# The Difference between a Masterpiece and A "Minor Masterpiece"



## ProudSquire (Nov 30, 2011)

During one of my many late night vigils, which involves a lot of introspection and a great deal of nonsense, I stumbled upon something that I couldn't quite understand. While reading some articles online regarding Hummel's third piano concerto, I've come to learn that it was "assessed" as a minor masterpiece rather than an actual masterpiece. So, I asked myself, well, what's the difference between the two? Unfortunately I was unable to answer that question myself and I was hoping that you guys might have an answer. 

TPS


----------



## poconoron (Oct 26, 2011)

If I were to take Mozart as an example, I would consider his symphony #29 (K201) to be a minor masterpiece while his symphony #40 (K550) is definitely a masterpiece. In this case it might have to do with the relative sizes of the pieces, the scale of inventiveness of each and the historical influences of the compositions.

Not an easy question, though.


----------



## GoneBaroque (Jun 16, 2011)

I believe that is a subjective judgement. It is rather like the old theater saw that there are no minor parts, only minor actors.


----------



## Ukko (Jun 4, 2010)

It is probably defined by them-that's-in-the-know as a subjective judgement with wide acceptance. I did eventually come to the conclusion that a masterpiece of music is one that can retain my appreciation through a mediocre performance. That is still too subjective for public consumption though.


----------



## Stargazer (Nov 9, 2011)

I would say the difference is usually in the person who is listening to it


----------



## Guest (Jan 25, 2012)

Indeed!

Maybe what we should be asking is "what's the difference between a master listener and an apprentice listener"!

But even there.

How about just dispense with this sort of thinking entirely. None of it affects (none of it should affect) our enjoyment of any particular piece, and that's all that should matter.

(Just a side note about language. The OP contains a good example of how to conceal important information with passive voice. "_t was 'assessed' as a minor masterpiece...." Indeed. And the question to ask in all such circumstances is this: Who? Who did the assessing?)_


----------



## Bagnew (Jan 22, 2012)

I'd say that a minor masterpiece is in a minor key.....
In all seriousness, though, I'd agree that it all depends on the listener - a piece highly esteemed by one person may be detested by another


----------



## itywltmt (May 29, 2011)

Agree with the above assessment! To call something a "Minor Masterpiece" is like calling some calamity a "Minor Disaster". What? Not "good enough to be a disaster??"

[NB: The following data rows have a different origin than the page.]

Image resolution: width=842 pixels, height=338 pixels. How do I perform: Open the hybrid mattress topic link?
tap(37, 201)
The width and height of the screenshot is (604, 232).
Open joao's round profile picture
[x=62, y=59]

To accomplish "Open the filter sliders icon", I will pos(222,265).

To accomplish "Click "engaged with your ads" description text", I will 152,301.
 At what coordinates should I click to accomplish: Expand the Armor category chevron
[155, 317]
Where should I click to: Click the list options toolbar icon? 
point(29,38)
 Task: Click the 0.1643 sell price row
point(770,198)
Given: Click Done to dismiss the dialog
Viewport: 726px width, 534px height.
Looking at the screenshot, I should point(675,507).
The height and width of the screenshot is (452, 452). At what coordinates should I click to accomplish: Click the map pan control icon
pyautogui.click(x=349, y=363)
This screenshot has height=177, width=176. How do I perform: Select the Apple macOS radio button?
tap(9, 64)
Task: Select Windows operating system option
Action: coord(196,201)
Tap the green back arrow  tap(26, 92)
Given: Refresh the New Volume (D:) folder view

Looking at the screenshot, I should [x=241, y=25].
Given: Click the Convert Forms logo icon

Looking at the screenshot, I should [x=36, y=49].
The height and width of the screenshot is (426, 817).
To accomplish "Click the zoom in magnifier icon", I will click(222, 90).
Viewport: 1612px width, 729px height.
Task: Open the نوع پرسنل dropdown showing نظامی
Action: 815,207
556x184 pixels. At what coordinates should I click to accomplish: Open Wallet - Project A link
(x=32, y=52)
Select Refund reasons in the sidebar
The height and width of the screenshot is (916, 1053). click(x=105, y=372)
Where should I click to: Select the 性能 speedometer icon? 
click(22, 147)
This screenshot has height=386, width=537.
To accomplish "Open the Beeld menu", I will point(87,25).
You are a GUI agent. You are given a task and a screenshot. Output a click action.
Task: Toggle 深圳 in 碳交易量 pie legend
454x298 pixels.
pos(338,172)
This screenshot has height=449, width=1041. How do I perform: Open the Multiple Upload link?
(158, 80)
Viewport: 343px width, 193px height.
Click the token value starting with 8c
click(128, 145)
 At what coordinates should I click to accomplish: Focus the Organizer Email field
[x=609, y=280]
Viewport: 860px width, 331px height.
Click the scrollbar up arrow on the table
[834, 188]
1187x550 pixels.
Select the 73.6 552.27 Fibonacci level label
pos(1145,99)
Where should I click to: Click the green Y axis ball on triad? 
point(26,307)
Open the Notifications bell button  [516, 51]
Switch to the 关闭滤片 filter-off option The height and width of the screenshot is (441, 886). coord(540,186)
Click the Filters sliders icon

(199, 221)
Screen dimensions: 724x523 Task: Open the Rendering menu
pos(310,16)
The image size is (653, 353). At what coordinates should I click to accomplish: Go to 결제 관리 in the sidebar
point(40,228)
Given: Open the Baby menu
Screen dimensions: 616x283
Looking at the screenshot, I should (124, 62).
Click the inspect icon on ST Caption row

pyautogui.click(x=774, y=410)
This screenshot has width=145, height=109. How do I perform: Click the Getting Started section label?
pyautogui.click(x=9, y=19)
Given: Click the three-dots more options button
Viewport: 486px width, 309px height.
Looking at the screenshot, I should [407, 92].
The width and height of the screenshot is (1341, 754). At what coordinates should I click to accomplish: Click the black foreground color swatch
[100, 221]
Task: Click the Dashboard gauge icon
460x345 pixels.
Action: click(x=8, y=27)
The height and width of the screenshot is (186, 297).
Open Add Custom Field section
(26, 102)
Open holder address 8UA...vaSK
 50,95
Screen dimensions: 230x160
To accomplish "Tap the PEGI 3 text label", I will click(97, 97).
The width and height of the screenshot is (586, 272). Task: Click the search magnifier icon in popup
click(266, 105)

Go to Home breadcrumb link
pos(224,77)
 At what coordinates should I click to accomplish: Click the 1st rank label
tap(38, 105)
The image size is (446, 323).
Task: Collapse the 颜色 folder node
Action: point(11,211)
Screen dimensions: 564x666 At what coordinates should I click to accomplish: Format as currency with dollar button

Are we at the point where the "greatness" scale lacks *granularity *-

Bad - Fine - Good - Great - Masterpiece

Maybe I'm missing a term in the sequence, but I don't think it's "Major Good", or "Minor Bad"...


----------



## Olias (Nov 18, 2010)

A lowered third.


----------



## Sid James (Feb 7, 2009)

In terms of the official theory I'd take most seriously, it's the consensus view. Eg. consensus of listeners, musicians, scholars as to what pieces are more significant than others. I try to avoid using the word masterpiece, but I do use it, esp. if I'm very excited about a piece and love it a lot. Which talks to the issue of subjective assessment that people have said above.

The issue is that we know what we know now, in this point in time. In Beethoven's time, Hummel may have been seen as small fry by comparison. Maybe every other composer was to a degree. But now, we see Hummel (& others like Weber as well) as having an important influence on innovators coming later (or overlapping with his lifetime) such as Chopin & Liszt. Of course it doesn't negate Beethoven's huge influence, but it kind of gives us a bigger picture of music at that time.

So that's how I see it. Some "minor" or "less important" works did have a good degree of impact on music of the time and beyond. With 200 years passing between now and the Hummel example, we have a clearer picture of his place in the music of his time and in the history of music generally...


----------



## Crudblud (Dec 29, 2011)

The difference between a masterpiece and a minor masterpiece is that one of them is called a masterpiece and the other is called a minor masterpiece. 

Arbitrary nonsense.


----------



## regressivetransphobe (May 16, 2011)

Both are artificial constructs people cling to to trick themselves into thinking they're not just mammals living a totally subjective reality.


----------



## Xaltotun (Sep 3, 2010)

Is that a paradox? If reality is totally subjective, there can't be things such as mammals, right?


----------